- _What needs to be done_: Copy, word for word, the lines of the listing below from the line with "Given: Open the Project menu" up to and including the line with "Task: Copy the Device info details". Drop the pictures.

- _Data supplied_:
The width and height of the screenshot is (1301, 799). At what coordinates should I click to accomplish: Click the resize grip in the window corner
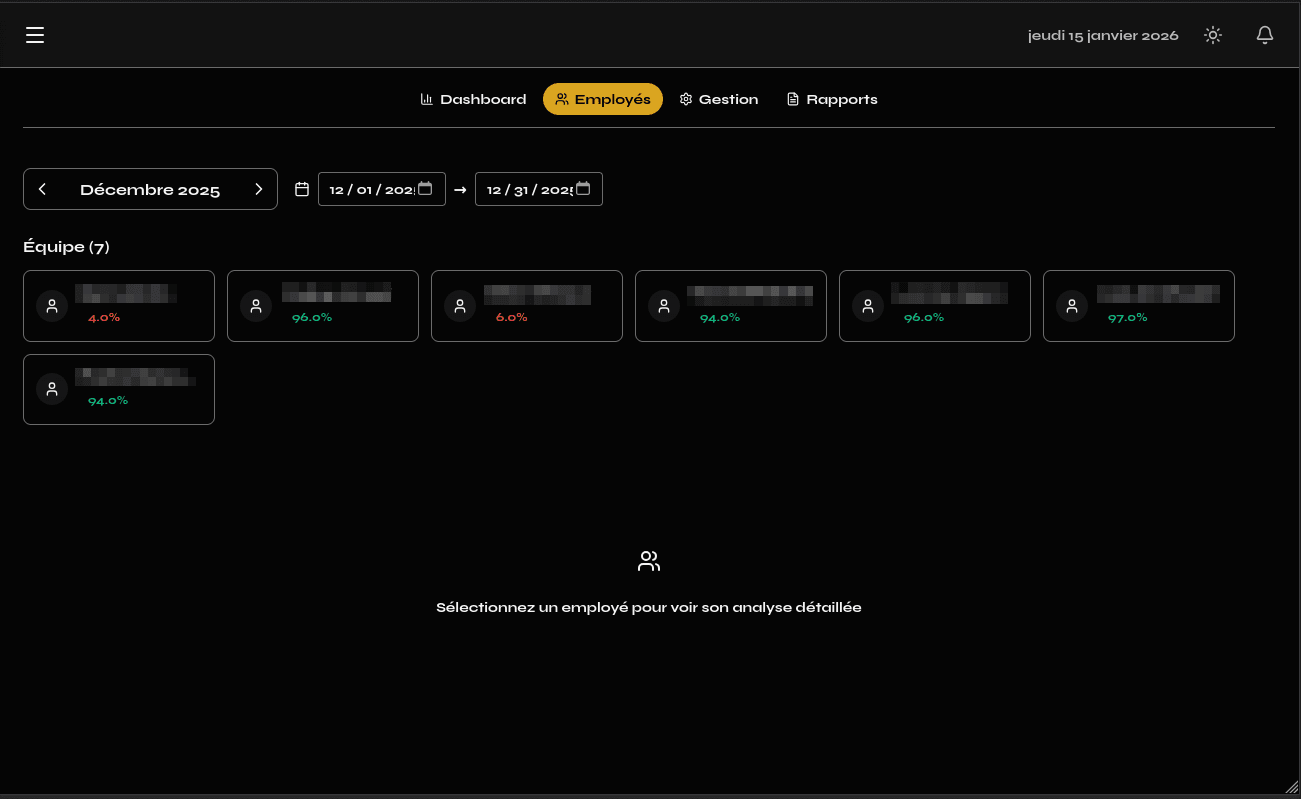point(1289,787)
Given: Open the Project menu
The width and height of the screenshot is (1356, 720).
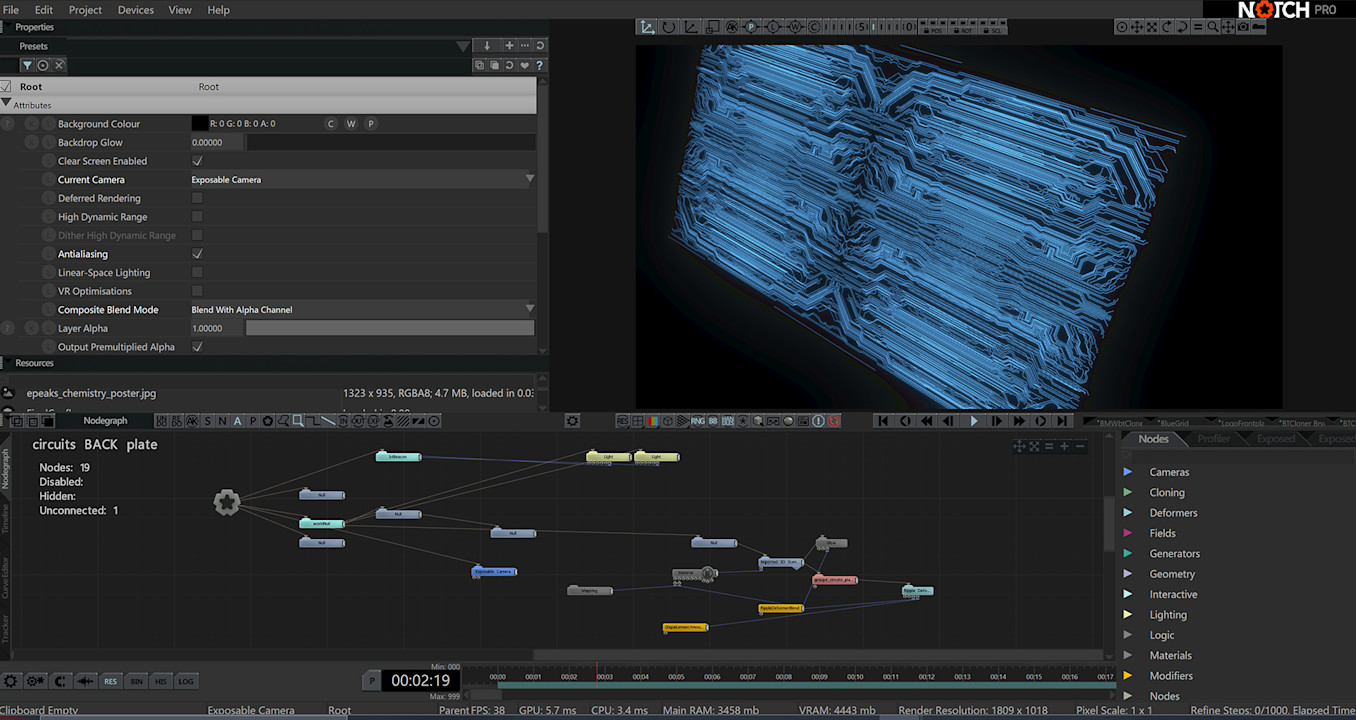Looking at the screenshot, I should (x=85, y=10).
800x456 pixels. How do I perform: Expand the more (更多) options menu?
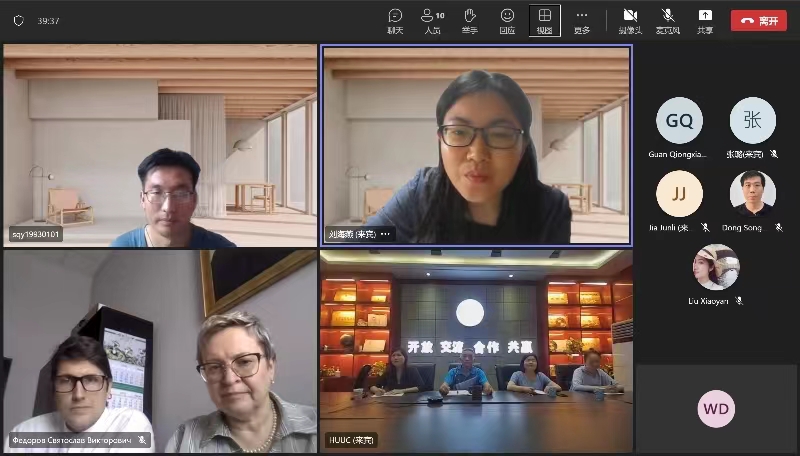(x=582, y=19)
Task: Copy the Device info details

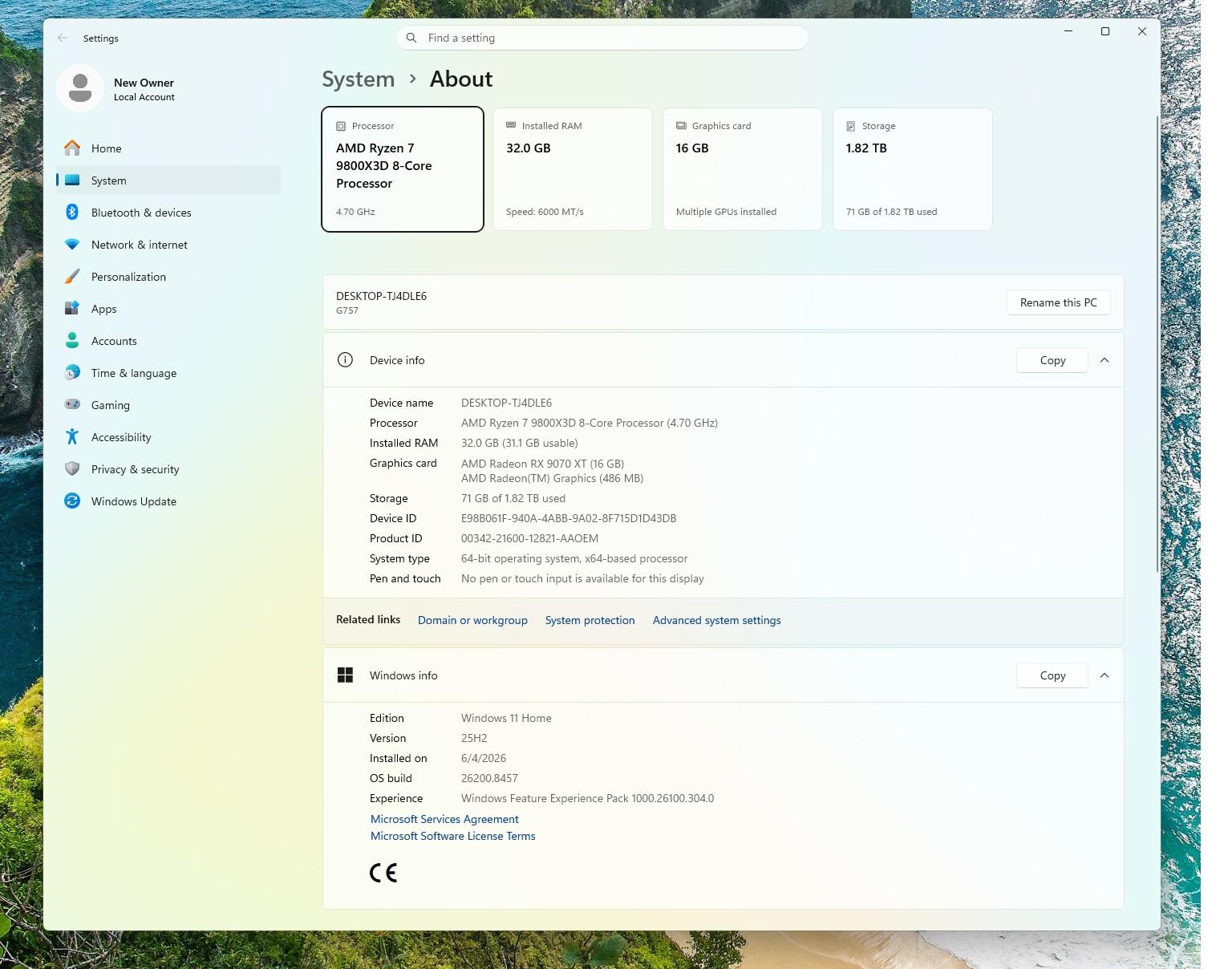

--

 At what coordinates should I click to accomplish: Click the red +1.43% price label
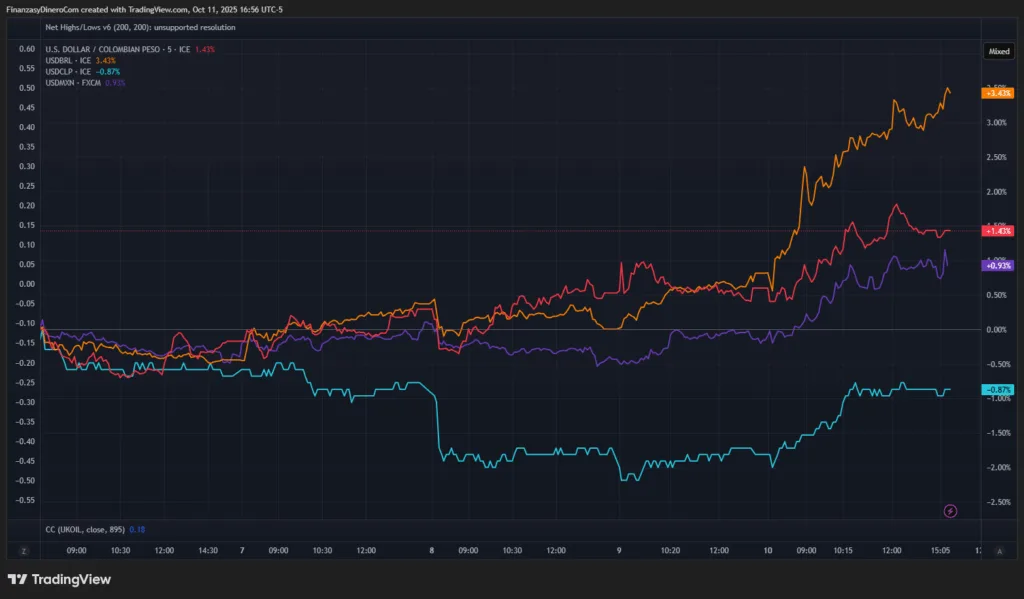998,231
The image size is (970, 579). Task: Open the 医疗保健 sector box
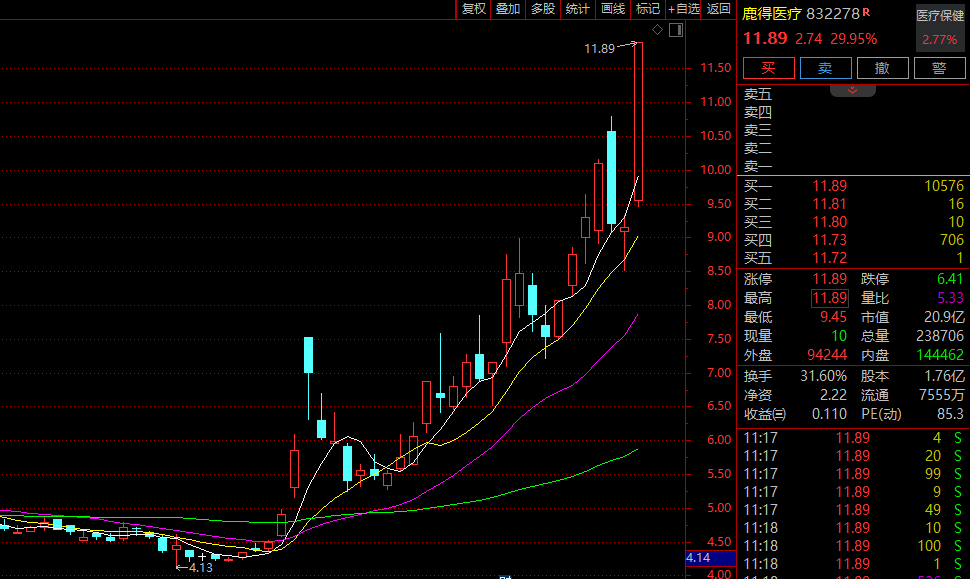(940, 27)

---

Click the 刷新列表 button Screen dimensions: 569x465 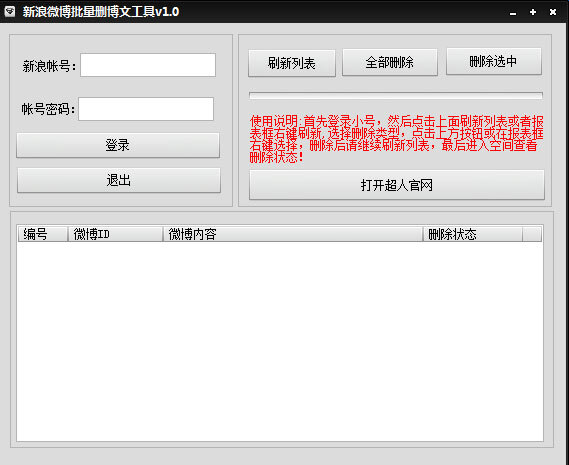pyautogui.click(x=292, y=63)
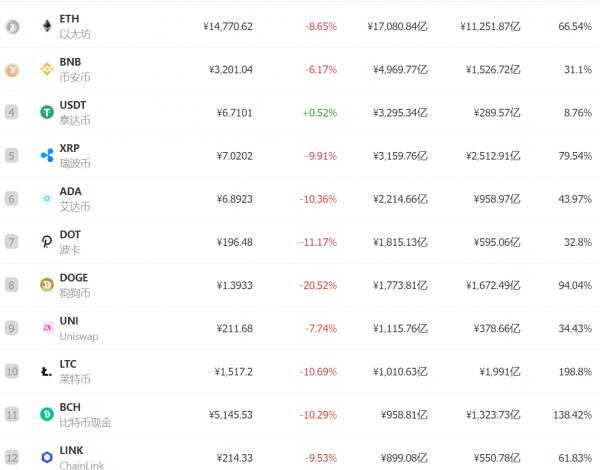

- _Exercise solution_:
Given: Open the Project menu
The width and height of the screenshot is (1356, 720).
Looking at the screenshot, I should (x=85, y=10).
800x456 pixels. How do I perform: Expand the more (更多) options menu?
(x=582, y=19)
Task: Copy the Device info details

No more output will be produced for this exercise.